1996: Oren Dunn dies of a heart attack; the museum is named after him.
Dec. 4, 2006: Lacking space for its growing collection, the Oren Dunn City Museum Advisory Board votes to relocate to the old Carnation Milk Plant in downtown’s Mill Village. Other choices had been to stay at Ballard Park, build a new facility at Veterans Park or renovate and move into the old Page Grocery store.
Dec. 19, 2006: The City Council votes to accept the 36,330-square-foot plant from Realtor Tommy Morgan, who owns the property. In the meantime, JBHM Architects develops a plan calling for massive renovations to the building, as well as a new addition to handle larger exhibits.

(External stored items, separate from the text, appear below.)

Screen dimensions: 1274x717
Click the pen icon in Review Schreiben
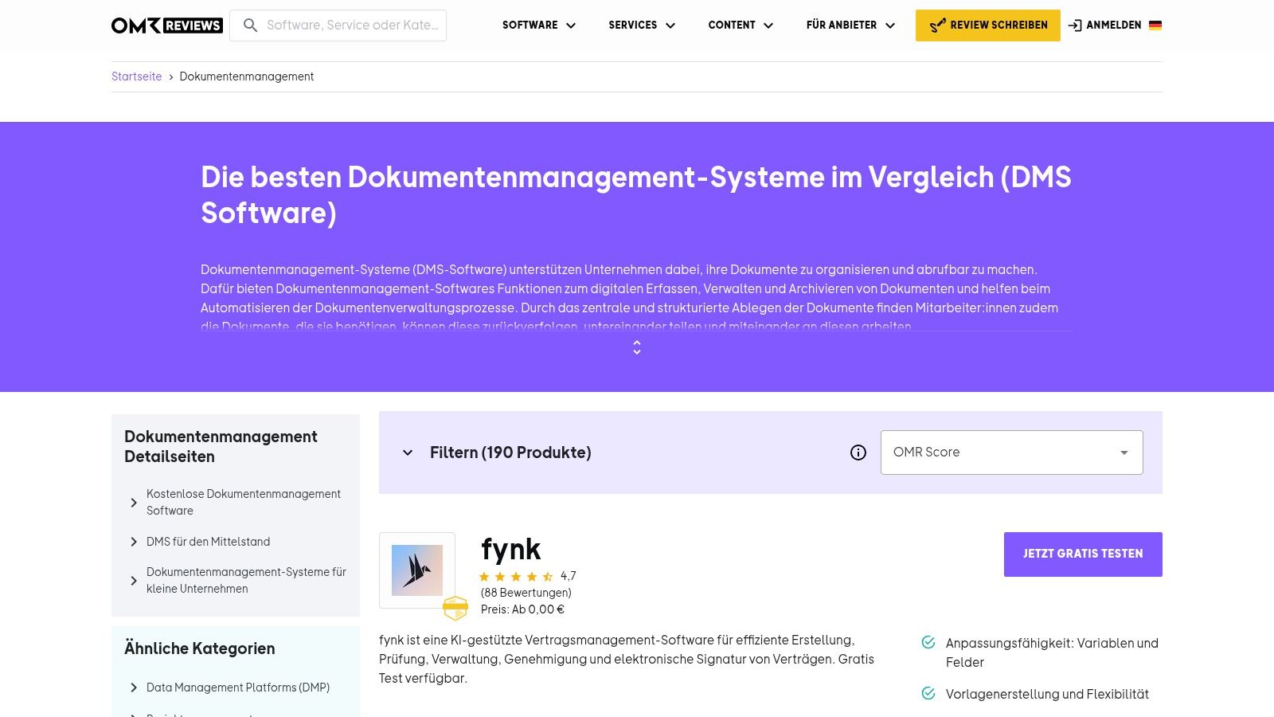(938, 25)
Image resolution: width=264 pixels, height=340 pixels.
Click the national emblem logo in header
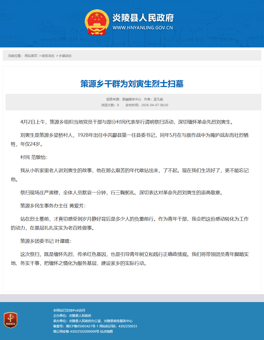(97, 22)
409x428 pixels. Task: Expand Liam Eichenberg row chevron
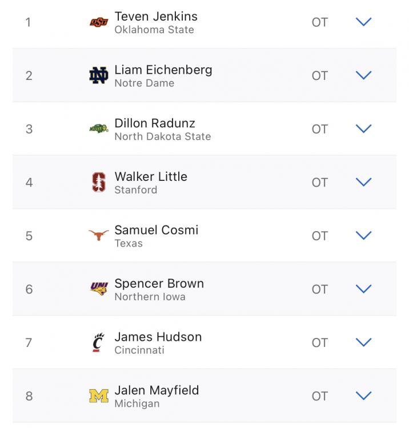click(x=363, y=75)
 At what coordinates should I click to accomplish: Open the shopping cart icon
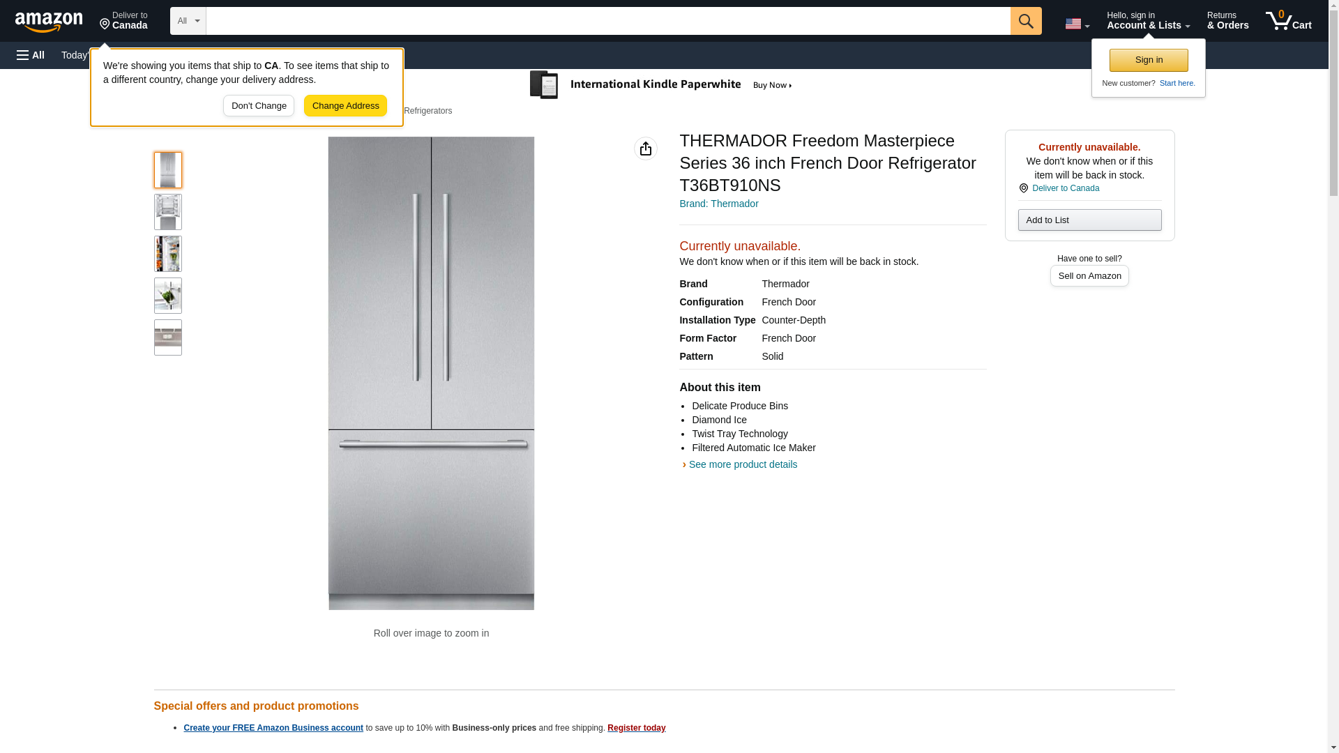[1288, 21]
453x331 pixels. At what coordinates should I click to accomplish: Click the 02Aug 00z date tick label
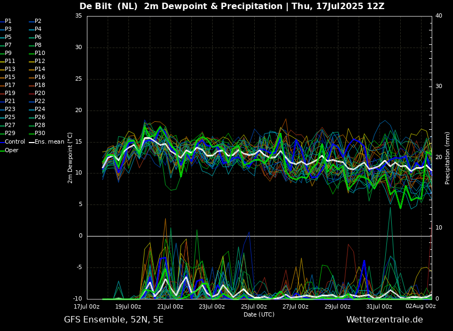pyautogui.click(x=420, y=307)
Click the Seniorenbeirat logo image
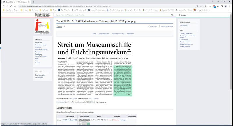Viewport: 233px width, 126px height. coord(42,26)

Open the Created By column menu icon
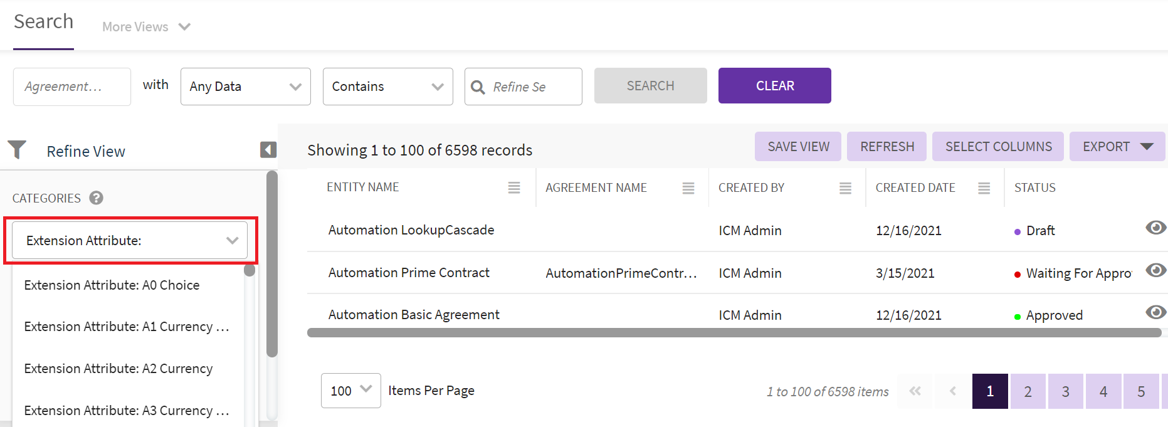[x=845, y=188]
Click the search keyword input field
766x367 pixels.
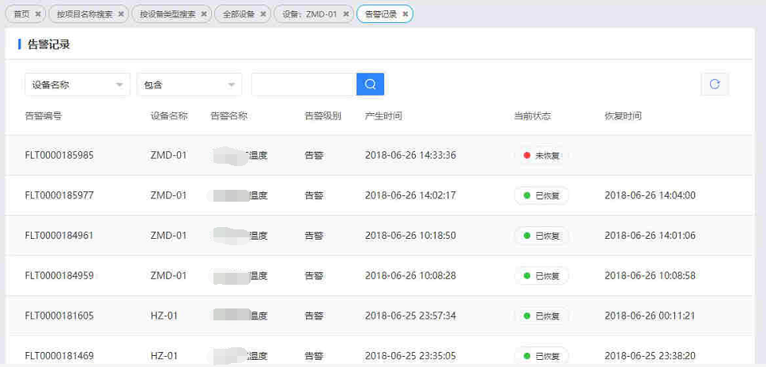pyautogui.click(x=302, y=85)
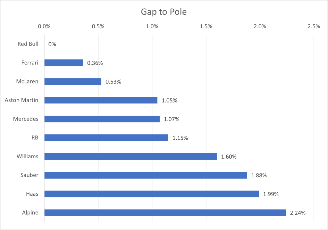This screenshot has width=328, height=230.
Task: Select the 1.60% data label
Action: pyautogui.click(x=229, y=157)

Feb. 6, 2007: Council members enter into a formal acquisition agreement with Morgan for the site.
Nov. 18, 2008: The council nominates the plant for placement on the National Register of Historic Places, in an effort to get tax credits for its renovations.
Aug. 20, 2009: The plant is accepted to the National Register of Historic Places, but plans for the renovation and relocation sit on a shelf.
April 2012: The museum board begins new discussions about its future and asks JBHM to do a conceptual drawing of an on-site expansion.
May 15, 2012: A new master plan is presented by JBHM to the museum board. It calls for a new 12,500-square-foot building to house the collection while still keeping the current 5,000-square-foot facility for classrooms. It also would continue housing the Veterans Museum and War Memorial.
Oct. 23, 2012: The museum board recommends to the council that the museum stay at Ballard Park and abandon previous plans for the plant.
January, 2013: Museum officials hope to have a cost estimate on the new project and will ask the city to pay for it from its capital fund.